PROBLEM STATEMENT :: Could you write out all the records once more, exactly?

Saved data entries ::
---

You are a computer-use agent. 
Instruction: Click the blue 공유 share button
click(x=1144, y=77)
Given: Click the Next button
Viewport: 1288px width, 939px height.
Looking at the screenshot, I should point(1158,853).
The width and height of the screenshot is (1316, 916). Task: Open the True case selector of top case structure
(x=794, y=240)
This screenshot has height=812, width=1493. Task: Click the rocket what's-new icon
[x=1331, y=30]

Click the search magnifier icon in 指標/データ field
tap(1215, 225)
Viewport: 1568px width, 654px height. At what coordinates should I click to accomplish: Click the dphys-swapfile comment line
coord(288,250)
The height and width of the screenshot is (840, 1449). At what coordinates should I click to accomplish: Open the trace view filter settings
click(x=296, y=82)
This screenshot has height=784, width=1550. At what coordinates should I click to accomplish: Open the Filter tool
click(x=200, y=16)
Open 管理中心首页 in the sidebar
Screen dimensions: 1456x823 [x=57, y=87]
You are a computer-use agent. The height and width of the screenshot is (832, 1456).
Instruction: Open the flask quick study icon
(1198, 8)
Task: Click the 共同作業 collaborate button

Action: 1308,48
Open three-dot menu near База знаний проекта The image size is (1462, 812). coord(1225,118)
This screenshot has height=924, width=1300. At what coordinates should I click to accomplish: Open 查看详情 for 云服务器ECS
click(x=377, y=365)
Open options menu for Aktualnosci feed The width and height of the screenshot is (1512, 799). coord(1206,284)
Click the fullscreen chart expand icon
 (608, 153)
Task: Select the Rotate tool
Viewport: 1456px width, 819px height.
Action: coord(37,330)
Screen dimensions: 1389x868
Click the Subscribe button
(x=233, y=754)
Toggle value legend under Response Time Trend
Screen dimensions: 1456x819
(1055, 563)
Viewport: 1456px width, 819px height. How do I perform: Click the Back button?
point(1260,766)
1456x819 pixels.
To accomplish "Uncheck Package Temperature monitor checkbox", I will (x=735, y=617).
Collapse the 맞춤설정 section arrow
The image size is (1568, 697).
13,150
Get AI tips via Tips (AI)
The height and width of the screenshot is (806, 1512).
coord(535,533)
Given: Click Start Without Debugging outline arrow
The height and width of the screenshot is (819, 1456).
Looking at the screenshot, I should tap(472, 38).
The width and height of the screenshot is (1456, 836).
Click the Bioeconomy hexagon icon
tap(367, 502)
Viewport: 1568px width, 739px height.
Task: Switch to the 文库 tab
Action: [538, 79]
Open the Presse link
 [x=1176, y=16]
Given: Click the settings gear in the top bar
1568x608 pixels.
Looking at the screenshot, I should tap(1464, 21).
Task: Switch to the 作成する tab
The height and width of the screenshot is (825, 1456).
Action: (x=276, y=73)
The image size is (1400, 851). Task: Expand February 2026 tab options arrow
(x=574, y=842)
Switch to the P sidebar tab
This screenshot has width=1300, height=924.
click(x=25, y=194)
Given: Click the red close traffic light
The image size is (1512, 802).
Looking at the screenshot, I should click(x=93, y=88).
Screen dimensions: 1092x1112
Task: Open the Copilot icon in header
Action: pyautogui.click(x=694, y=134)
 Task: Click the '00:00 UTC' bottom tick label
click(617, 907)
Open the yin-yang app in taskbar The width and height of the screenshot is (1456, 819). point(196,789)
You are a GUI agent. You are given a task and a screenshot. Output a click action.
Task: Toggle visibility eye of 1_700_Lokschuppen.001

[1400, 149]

---

RESPONSE TO THE TASK ::
You are a computer-use agent. 
Instruction: Click the blue 공유 share button
click(x=1144, y=77)
Given: Click the Next button
Viewport: 1288px width, 939px height.
Looking at the screenshot, I should point(1158,853).
The width and height of the screenshot is (1316, 916). Task: Open the True case selector of top case structure
(x=794, y=240)
This screenshot has height=812, width=1493. Task: Click the rocket what's-new icon
[x=1331, y=30]

Click the search magnifier icon in 指標/データ field
tap(1215, 225)
Viewport: 1568px width, 654px height. At what coordinates should I click to accomplish: Click the dphys-swapfile comment line
coord(288,250)
The height and width of the screenshot is (840, 1449). At what coordinates should I click to accomplish: Open the trace view filter settings
click(x=296, y=82)
This screenshot has height=784, width=1550. At what coordinates should I click to accomplish: Open the Filter tool
click(x=200, y=16)
Open 管理中心首页 in the sidebar
Screen dimensions: 1456x823 [x=57, y=87]
You are a computer-use agent. The height and width of the screenshot is (832, 1456).
Instruction: Open the flask quick study icon
(1198, 8)
Task: Click the 共同作業 collaborate button

Action: 1308,48
Open three-dot menu near База знаний проекта The image size is (1462, 812). coord(1225,118)
This screenshot has height=924, width=1300. At what coordinates should I click to accomplish: Open 查看详情 for 云服务器ECS
click(x=377, y=365)
Open options menu for Aktualnosci feed The width and height of the screenshot is (1512, 799). coord(1206,284)
Click the fullscreen chart expand icon
 (608, 153)
Task: Select the Rotate tool
Viewport: 1456px width, 819px height.
Action: coord(37,330)
Screen dimensions: 1389x868
Click the Subscribe button
(x=233, y=754)
Toggle value legend under Response Time Trend
Screen dimensions: 1456x819
(1055, 563)
Viewport: 1456px width, 819px height. How do I perform: Click the Back button?
point(1260,766)
1456x819 pixels.
To accomplish "Uncheck Package Temperature monitor checkbox", I will (x=735, y=617).
Collapse the 맞춤설정 section arrow
The image size is (1568, 697).
13,150
Get AI tips via Tips (AI)
The height and width of the screenshot is (806, 1512).
coord(535,533)
Given: Click Start Without Debugging outline arrow
The height and width of the screenshot is (819, 1456).
Looking at the screenshot, I should tap(472, 38).
The width and height of the screenshot is (1456, 836).
Click the Bioeconomy hexagon icon
tap(367, 502)
Viewport: 1568px width, 739px height.
Task: Switch to the 文库 tab
Action: [538, 79]
Open the Presse link
 [x=1176, y=16]
Given: Click the settings gear in the top bar
1568x608 pixels.
Looking at the screenshot, I should tap(1464, 21).
Task: Switch to the 作成する tab
The height and width of the screenshot is (825, 1456).
Action: (x=276, y=73)
The image size is (1400, 851). Task: Expand February 2026 tab options arrow
(x=574, y=842)
Switch to the P sidebar tab
This screenshot has width=1300, height=924.
click(x=25, y=194)
Given: Click the red close traffic light
The image size is (1512, 802).
Looking at the screenshot, I should click(x=93, y=88).
Screen dimensions: 1092x1112
Task: Open the Copilot icon in header
Action: pyautogui.click(x=694, y=134)
 Task: Click the '00:00 UTC' bottom tick label
click(617, 907)
Open the yin-yang app in taskbar The width and height of the screenshot is (1456, 819). point(196,789)
You are a GUI agent. You are given a task and a screenshot. Output a click action.
Task: Toggle visibility eye of 1_700_Lokschuppen.001

[1400, 149]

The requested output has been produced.